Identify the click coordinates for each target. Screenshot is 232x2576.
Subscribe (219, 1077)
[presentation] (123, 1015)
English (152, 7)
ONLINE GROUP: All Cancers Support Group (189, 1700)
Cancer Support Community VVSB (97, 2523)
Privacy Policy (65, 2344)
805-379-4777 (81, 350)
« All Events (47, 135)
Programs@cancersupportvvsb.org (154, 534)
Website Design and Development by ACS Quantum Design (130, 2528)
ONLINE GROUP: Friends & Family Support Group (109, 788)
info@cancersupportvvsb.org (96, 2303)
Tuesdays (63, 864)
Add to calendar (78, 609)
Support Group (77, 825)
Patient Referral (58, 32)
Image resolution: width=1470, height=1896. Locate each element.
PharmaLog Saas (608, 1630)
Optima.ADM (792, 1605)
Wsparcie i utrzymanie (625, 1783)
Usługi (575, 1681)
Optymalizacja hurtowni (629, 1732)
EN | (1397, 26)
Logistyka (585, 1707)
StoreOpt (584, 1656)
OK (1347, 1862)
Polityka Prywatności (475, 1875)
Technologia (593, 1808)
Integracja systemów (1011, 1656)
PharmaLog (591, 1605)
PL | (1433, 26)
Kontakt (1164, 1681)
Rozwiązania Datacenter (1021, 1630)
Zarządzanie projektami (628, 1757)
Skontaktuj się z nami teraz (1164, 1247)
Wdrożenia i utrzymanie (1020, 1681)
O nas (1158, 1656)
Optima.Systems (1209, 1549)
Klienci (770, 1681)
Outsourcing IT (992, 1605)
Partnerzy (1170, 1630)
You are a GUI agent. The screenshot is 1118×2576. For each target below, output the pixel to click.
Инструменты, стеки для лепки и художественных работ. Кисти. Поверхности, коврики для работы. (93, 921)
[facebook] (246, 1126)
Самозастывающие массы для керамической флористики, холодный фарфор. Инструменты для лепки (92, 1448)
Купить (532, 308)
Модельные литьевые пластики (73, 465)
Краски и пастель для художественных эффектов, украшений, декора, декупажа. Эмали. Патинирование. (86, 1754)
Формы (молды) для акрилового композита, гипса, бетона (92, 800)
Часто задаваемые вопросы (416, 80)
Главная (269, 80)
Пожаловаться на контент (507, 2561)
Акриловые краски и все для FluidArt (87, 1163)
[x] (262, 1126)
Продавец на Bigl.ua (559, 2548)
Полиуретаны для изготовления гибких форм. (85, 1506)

_ _ _ _ _

> Your assignment
Output, from the data above, the lines from the line with "Skontaktuj się z nami teraz (1164, 1247)" to the line with "You are a GUI" exactly as they stand, both ends included and nothing else.

> Answer section
Skontaktuj się z nami teraz (1164, 1247)
Wdrożenia i utrzymanie (1020, 1681)
O nas (1158, 1656)
Optima.Systems (1209, 1549)
Klienci (770, 1681)
Outsourcing IT (992, 1605)
Partnerzy (1170, 1630)
You are a GUI agent. The screenshot is 1118×2576. For each target below, output the pixel to click.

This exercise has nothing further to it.